Friday, August 2, 2013

Silver Makes Antibiotics Thousands of Times More Effective


Brian Owens
Bacteria have a weakness: silver. The precious metal has been used to fight infection for thousands of years, but how it works has been a mystery. Now, a team led by James Collins, a biomedical engineer at Boston University, has described how silver can disrupt bacteria, and shown that the ancient treatment could help to deal with the thoroughly modern scourge of antibiotic resistance.
“Resistance is growing, while the number of new antibiotics in development is dropping,” says Collins. “We wanted to find a way to make what we have work better.”
Collins found that silver attacks bacterial cells in two main ways: it makes the cell membrane more permeable, and it interferes with the cell’s metabolism, leading to the overproduction of reactive, and often toxic, oxygen compounds.
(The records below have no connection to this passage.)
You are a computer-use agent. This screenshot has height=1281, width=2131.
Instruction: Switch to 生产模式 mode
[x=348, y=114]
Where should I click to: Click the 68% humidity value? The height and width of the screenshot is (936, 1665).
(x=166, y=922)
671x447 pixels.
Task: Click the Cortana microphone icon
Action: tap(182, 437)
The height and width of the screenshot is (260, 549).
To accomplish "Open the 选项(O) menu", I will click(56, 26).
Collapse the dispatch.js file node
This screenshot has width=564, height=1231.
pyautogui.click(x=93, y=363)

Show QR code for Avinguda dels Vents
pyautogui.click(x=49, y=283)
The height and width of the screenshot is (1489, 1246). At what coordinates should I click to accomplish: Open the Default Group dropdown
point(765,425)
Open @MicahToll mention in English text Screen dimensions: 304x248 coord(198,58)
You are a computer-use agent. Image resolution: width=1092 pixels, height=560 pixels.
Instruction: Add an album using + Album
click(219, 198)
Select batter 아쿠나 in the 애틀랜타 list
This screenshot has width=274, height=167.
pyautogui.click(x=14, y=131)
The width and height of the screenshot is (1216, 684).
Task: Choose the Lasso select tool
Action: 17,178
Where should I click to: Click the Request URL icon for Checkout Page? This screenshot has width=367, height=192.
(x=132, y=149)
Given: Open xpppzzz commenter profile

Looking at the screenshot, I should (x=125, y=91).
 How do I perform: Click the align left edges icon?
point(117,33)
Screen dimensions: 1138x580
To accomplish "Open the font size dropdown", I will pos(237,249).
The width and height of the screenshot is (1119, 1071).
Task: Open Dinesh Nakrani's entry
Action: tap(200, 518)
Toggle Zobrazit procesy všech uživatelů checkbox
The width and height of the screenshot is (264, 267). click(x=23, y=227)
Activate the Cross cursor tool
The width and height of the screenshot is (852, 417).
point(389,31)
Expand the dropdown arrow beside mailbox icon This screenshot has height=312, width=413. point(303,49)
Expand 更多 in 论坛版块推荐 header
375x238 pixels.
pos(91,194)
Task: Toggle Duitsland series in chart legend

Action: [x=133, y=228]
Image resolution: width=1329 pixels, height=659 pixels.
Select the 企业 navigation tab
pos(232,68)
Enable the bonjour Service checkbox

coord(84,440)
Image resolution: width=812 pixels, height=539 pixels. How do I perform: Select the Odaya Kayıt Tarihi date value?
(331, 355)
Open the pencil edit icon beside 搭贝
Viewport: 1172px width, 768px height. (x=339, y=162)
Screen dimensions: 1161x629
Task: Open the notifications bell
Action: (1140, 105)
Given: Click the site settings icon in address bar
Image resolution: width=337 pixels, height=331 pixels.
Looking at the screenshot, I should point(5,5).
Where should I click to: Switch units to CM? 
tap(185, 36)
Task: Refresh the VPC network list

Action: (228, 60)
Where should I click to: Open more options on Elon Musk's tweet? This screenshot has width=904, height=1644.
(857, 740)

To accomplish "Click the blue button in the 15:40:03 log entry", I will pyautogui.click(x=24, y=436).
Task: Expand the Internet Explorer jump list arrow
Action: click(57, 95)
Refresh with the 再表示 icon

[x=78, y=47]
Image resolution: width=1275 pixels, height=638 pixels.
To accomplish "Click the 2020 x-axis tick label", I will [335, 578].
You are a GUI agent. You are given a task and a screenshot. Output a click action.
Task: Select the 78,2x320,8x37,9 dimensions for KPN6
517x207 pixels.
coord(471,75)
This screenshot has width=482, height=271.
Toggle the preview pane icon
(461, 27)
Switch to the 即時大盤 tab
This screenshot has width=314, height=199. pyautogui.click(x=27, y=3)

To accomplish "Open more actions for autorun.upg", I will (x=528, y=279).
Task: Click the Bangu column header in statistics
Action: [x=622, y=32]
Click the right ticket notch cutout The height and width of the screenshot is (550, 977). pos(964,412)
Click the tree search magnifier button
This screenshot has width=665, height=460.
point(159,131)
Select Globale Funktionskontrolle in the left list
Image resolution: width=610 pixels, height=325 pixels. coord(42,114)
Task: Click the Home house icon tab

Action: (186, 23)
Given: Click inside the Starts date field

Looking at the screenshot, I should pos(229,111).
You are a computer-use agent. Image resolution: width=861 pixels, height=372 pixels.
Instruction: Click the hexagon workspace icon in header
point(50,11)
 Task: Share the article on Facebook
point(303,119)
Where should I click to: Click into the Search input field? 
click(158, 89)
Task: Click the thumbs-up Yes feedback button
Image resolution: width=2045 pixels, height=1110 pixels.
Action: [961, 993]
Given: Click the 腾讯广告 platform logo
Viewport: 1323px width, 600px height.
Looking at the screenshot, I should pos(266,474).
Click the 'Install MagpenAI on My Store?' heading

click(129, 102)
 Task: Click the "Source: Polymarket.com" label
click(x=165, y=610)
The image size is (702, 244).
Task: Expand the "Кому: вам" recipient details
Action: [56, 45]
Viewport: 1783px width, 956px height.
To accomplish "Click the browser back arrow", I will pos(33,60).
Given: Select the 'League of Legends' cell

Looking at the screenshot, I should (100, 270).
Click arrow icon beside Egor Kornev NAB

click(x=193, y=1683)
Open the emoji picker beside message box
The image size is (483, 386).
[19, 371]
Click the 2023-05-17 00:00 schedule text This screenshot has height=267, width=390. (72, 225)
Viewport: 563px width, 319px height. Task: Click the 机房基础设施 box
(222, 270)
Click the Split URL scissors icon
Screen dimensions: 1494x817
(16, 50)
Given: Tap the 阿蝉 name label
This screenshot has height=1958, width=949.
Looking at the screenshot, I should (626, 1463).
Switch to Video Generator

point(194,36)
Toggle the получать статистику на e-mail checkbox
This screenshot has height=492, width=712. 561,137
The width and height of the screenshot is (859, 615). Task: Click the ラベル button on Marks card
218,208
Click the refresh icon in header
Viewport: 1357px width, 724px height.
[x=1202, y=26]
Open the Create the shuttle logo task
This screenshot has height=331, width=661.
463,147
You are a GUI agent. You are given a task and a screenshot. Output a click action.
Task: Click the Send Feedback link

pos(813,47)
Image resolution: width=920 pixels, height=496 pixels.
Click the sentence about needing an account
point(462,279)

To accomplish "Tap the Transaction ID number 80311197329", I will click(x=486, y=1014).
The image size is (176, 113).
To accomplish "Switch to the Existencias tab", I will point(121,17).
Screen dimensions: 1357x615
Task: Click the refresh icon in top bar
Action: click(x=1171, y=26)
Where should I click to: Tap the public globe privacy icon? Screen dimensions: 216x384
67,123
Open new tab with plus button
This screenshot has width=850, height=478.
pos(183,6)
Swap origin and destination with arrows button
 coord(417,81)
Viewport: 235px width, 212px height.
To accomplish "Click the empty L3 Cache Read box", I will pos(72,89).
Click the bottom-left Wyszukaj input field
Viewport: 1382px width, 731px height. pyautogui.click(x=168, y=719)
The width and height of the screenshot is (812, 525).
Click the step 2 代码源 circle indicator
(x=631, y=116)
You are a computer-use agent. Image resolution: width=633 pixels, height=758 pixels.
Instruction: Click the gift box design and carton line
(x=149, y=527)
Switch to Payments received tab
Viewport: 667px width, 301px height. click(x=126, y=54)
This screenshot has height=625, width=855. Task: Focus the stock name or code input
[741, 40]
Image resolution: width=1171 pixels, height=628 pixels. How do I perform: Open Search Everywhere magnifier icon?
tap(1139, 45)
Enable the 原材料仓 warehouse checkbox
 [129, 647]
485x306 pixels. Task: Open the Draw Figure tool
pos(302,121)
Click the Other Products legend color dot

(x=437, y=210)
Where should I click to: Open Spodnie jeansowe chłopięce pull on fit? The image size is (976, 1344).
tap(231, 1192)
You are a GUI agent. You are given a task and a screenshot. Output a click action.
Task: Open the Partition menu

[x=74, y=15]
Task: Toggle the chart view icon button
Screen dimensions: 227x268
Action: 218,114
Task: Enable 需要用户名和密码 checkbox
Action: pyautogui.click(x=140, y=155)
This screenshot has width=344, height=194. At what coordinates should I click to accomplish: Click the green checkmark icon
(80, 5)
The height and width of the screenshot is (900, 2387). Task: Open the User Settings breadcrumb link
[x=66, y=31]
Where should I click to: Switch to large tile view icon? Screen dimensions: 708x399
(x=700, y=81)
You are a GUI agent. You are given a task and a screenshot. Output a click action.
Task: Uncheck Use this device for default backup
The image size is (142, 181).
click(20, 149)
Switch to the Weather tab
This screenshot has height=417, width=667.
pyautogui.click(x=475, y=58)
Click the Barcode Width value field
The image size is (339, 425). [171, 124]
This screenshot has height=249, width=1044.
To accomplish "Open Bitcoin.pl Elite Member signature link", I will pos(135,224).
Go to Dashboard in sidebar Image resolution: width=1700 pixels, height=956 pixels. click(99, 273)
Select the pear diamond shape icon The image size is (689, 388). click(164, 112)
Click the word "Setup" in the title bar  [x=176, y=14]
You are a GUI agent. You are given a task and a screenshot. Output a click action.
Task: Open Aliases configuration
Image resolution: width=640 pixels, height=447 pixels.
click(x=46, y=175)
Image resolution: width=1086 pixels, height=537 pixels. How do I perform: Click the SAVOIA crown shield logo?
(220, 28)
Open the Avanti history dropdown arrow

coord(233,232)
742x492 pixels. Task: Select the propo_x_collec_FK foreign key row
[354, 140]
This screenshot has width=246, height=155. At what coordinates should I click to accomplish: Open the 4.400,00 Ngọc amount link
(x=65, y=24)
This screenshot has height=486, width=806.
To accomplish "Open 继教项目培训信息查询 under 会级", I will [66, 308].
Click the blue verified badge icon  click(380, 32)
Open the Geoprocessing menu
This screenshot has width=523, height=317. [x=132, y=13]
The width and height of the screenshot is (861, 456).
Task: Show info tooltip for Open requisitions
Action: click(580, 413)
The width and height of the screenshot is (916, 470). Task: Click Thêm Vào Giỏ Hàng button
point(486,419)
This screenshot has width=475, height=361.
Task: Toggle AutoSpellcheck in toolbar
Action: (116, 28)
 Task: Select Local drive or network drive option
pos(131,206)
Both mechanisms could be harnessed to make today’s antibiotics more effective against resistant bacteria, Collins says.
Many antibiotics are thought to kill their targets by producing reactive oxygen compounds, and Collins showed that when boosted with a small amount of silver these drugs could kill between 10 and 1,000 times as many bacteria. The increased membrane permeability also allows more antibiotics to enter the bacterial cells, which may overwhelm the resistance mechanisms that rely on shuttling the drug back out.
That disruption to the cell membrane also increased the effectiveness of vancomycin, a large-molecule antibiotic, on Gram-negative bacteria—which have a protective outer coating. Gram-negative bacterial cells can often be impenetrable to antibiotics made of larger molecules.
“It’s not so much a silver bullet; more a silver spoon to help the Gram-negative bacteria take their medicine,” says Collins.